On a recent visit to Bashtanka, a town 200km from Odesa, Plich-o-Plich handed over a minibus loaded with aid to local contacts who used it the next day to collect escapees from an occupied town 50km away; on the way back to Odesa, the volunteers received news that two more vehicles would soon be on the way from Germany.

"I'm not surprised that this is how we've responded to war. When the chips are down, I know how people here react – you can knock on most doors and people will help," says Julia Pogrebnaya, an organiser with Odesa As It Is, who returned to Ukraine last September after working in Nigeria for five years.

“We know we have problems in our country and with our government, but let us sort them out ourselves. We didn’t invite these ‘guests’ here and this pissed everyone off,” she says of Russia’s invasion.

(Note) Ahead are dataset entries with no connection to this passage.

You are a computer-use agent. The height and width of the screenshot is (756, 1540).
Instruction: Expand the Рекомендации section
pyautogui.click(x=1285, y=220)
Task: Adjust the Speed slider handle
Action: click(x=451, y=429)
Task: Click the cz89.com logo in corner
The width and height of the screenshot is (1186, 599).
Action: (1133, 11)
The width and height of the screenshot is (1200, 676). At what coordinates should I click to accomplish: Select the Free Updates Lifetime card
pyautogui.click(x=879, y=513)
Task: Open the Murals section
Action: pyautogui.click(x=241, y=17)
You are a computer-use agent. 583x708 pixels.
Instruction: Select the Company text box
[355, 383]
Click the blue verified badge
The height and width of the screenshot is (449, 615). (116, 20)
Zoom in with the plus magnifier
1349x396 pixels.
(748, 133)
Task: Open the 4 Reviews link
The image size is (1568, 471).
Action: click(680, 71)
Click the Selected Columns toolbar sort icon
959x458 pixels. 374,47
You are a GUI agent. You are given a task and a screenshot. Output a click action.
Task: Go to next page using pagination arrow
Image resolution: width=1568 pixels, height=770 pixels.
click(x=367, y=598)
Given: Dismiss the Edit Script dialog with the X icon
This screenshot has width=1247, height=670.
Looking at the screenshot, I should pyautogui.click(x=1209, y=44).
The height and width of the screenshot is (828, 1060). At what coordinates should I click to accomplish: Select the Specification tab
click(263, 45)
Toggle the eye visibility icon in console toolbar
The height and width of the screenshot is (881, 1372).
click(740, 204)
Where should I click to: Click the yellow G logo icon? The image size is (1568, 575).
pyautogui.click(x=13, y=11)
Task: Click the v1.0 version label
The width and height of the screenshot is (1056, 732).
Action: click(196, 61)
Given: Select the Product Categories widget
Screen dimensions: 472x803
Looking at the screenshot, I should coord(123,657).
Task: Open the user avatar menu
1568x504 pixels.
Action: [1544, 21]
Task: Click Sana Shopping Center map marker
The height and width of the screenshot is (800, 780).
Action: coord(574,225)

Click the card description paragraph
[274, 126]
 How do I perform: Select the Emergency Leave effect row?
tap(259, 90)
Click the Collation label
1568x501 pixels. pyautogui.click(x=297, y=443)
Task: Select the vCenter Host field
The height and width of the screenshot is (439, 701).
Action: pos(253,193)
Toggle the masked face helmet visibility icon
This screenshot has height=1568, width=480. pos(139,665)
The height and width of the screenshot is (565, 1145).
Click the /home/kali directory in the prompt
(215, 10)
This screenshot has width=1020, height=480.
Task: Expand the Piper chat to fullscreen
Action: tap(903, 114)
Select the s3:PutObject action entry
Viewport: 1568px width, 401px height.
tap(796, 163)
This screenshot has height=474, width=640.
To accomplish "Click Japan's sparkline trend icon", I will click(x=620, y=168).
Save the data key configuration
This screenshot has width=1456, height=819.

Julia Pogrebnaya, volunteer organiser in Odesa. Photograph: Daniel McLaughlin
Julia Pogrebnaya, volunteer organiser in Odesa. Photograph: Daniel McLaughlin

“Maybe Russia thought there was a 60/40 split in Ukraine between those who wanted to live in an independent country and those who wanted something like Donetsk and Luhansk, and that war would scare another 20 per cent into saying ‘Let’s just go to Russia.’ But immediately 90 or 95 or 99 per cent of people were for Ukraine.”

‘Multicultural mix’

Pogrebnaya remembers her grandmothers’ tales about the easy multicultural mix of Odesa, the balmy, bustling seaport where Jewish, Chinese, Italian, Greek and many other communities mingled, and where “we are accepting, and we don’t say that you’re Ukrainian, but you’re not.”

“We’re very practical and hardworking but we also enjoy life. Don’t disturb us when we’re working but let us relax and play too. We love the sea, swimming, having guests, making people feel welcome, feeding and taking care of them. For me, that’s where the idea of ‘Odesa Mama’ comes from.”

The old nickname feels fitting on a walk through Odesa's sun-dappled centre, where musicians play for evacuees as they queue for aid and advice, and buses deliver children to safety from Mykolaiv 130km away and then return with tonnes of bottled water to a frontline city where infrastructure has been wrecked by Russian shelling.

“So many people are doing what they can to help, and so many friends in Ukraine and abroad are asking what we need,” says volunteer party planner Bochko, as behind him the magician baffles and delights his audience of young evacuees.

“And when people ask me how I’m doing, I say I feel amazing – because there are amazing people all around me and I know that we will win.”